Disk Defragmenter

For the most part, the Disk Defragmenter application (located at %SystemRoot%\system32\dfrg.msc) that comes with Windows XP does a decent enough job of defragmenting a hard drive for most users.

But if you’re a developer, you are not like most users, often dealing with very large files and installing and uninstalling applications like there’s no tomorrow.  For you, there are a couple of other free utilities you should have in your utility belt.

Recently I noticed my hard drive grinding a lot.  After defragmenting my drive, I clicked on the View Report button this time (I normally never do this out of hurriedness).

Disk Defrag

This brings up a little report dialog.


And in the bottom, there is a list of files that Disk Defragmenter could not defragment.  In this case, I think the file was simply too large for the poor utility.  So I reached into my utility belt and whipped out Contig.


Contig is a command line utility from SysInternals that can report on the fragmentation of individual files and defrag an individual file.

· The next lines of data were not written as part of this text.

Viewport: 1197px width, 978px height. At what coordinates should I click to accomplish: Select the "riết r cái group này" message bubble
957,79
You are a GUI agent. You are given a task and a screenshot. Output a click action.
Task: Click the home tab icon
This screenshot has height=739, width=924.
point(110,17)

I opened up a console window, changed directory to the Backup directory, and ran the command:

contig *.tib

Which defragmented every file ending with the tib extension (in this case just one).  This took a good while to complete working against a 29 Gig file, but successfully reduced the fragmens from four to two, which made a huge difference.  I may try again to see if it can bring it down to a single fragment. 

I ran Disk Defragmenter again and here are the results.

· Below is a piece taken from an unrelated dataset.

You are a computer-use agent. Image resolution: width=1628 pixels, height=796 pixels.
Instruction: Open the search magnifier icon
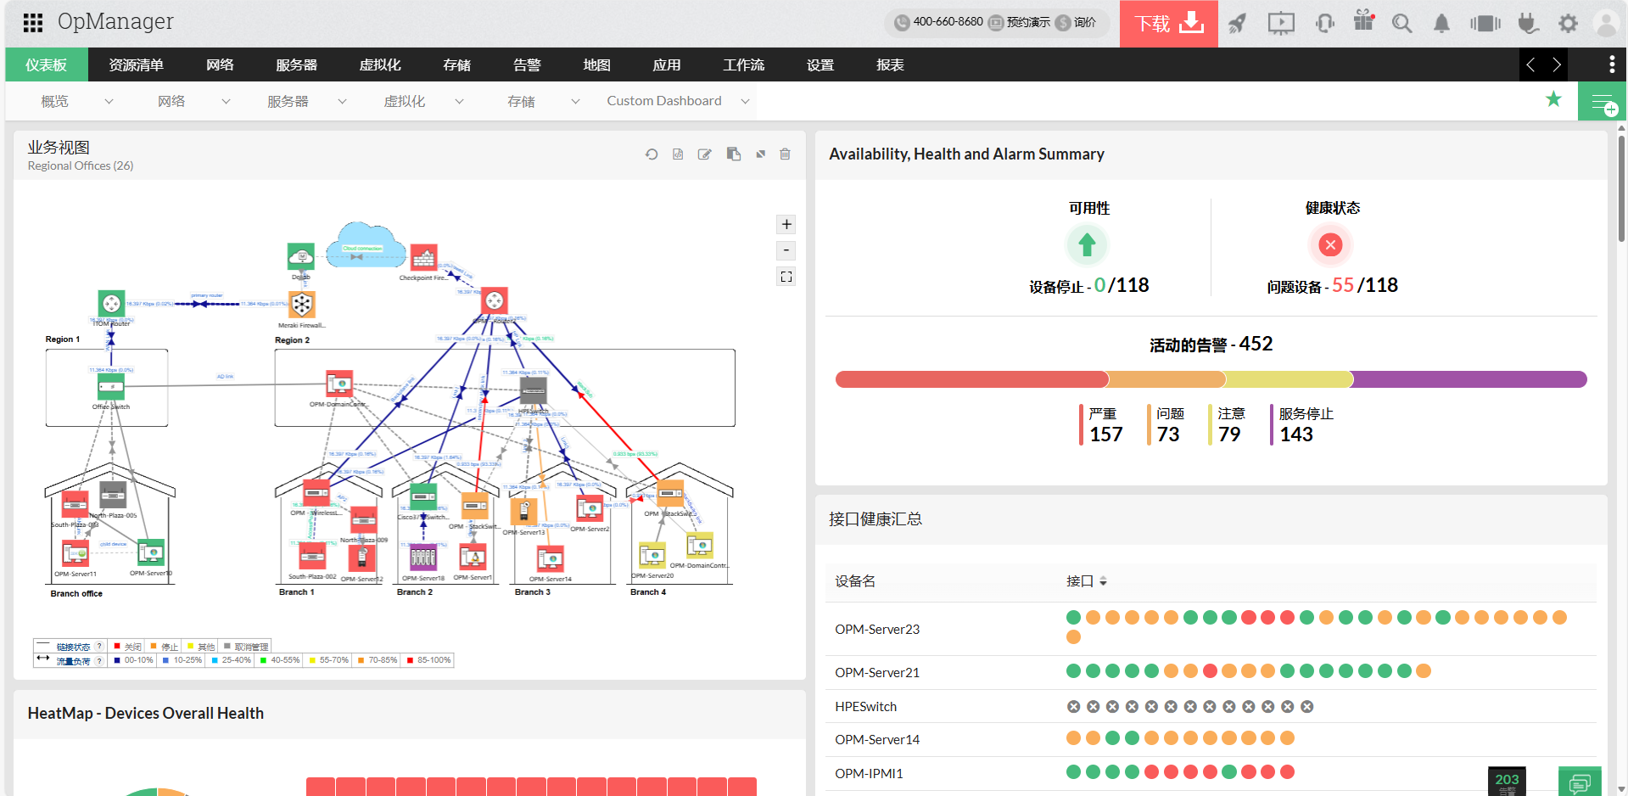point(1401,23)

Keep in mind that the disk usage before this pass with the defragger was the usage after running Disk Defragmenter once.  After using contig and then defragging again, I received much better results.


Another limitation of Disk Defragmenter is that it cannot defragment files open for exclusive access, such as the Page File.  Again, reaching into my utility belt I pull yet another tool from Sysinternals (those guys rock!), PageDefrag.

Running PageDefrag brings up a list of page files, event log files, registry files along with how many clusters and fragments make up those files.


This utility allows you to specify which files to defrag and either defragment them on the next reboot, or have them defragmented at every boot.  As you can see in the screenshot, there was only one fragmentted file, so the need for this tool is not great at the moment.  But it is good to have it there when I need it.

With these tools in hand, you are ready to be a defragmenting ninja.